ROMA - «L'aria libera mi ha sconvolto e reso come un automa. Poi la realtà, gli affetti più cari e le notizie». Per Diego Anemone le porte del carcere di Rieti si sono spalancate alle sei di ieri mattina. Qualche ora tardi è Mauro Della Giovampaola, uno dei funzionari del ministero per le Infrastrutture, a tornare libero a Terni. Insieme erano stati arrestati il 10 febbraio, quando esplose la bomba "Grandi eventi".

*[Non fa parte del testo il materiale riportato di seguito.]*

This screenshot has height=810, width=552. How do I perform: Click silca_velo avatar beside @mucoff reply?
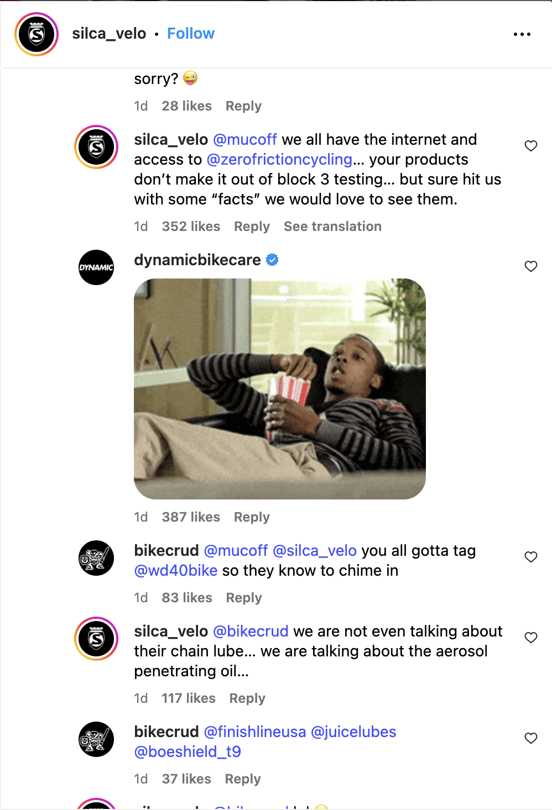[96, 147]
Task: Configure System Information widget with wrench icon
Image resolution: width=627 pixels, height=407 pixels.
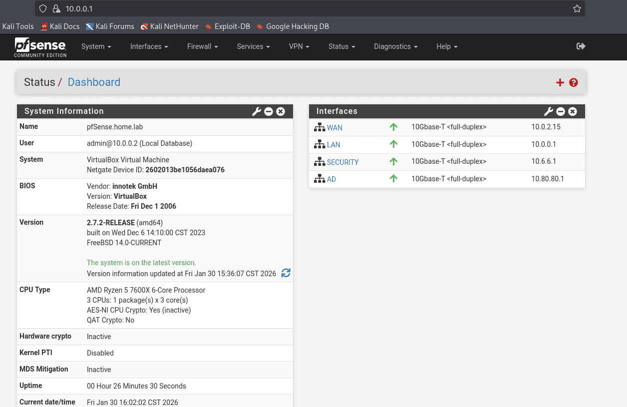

Ma è Il costruttore il fulcro dell'inchiesta sui super appalti, l'uomo della "cricca" che avrebbe ottenuto di più. Avrebbe corrotto l'ex presidente del Consiglio superiore dei lavori pubblici Angelo Balducci, i funzionari del ministero, pagato prostitute per il numero uno della protezione civile Guido Bertolaso, girato 900 mila euro all'ex ministro Scajola, comprato casa al figlio di Angelo Balducci e del generale della Finanza Francesco Pittorru. Ieri è tornato libero per decorrenza dei termini dopo tre mesi di custodia cautelare. Non ha mai risposto alle domande dei pm di Firenze e Perugia, Anemone. In molti dicono che se avesse fatto, o deciderà di farlo, l'inchiesta coinvolgerebbe altri "potenti". Ma il costruttore sceglie di parlare con i giornalisti, invia una nota e si difende: tutto falso. «Lavorerò sodo - dice - per far emergere la verità rispetto le vicende delle quali mi si accusa ingiustamente e le carte processuali lo dimostreranno. È mio prioritario interesse fare luce su ogni fatto e ci riuscirò. Mi si addebitano fatti che saranno certamente smentiti e chiariti nelle sedi competenti».
Dice di rispettare la libertà di stampa, ma poi aggiunge: «Intendo ripristinare la mia dignità e quella del nome della mia famiglia che ha sempre goduto di stima e di rispetto da più generazioni, costruendo con duro lavoro e sacrificio una ineccepibile reputazione. Mi accorgo di essere stato infamato e diffamato».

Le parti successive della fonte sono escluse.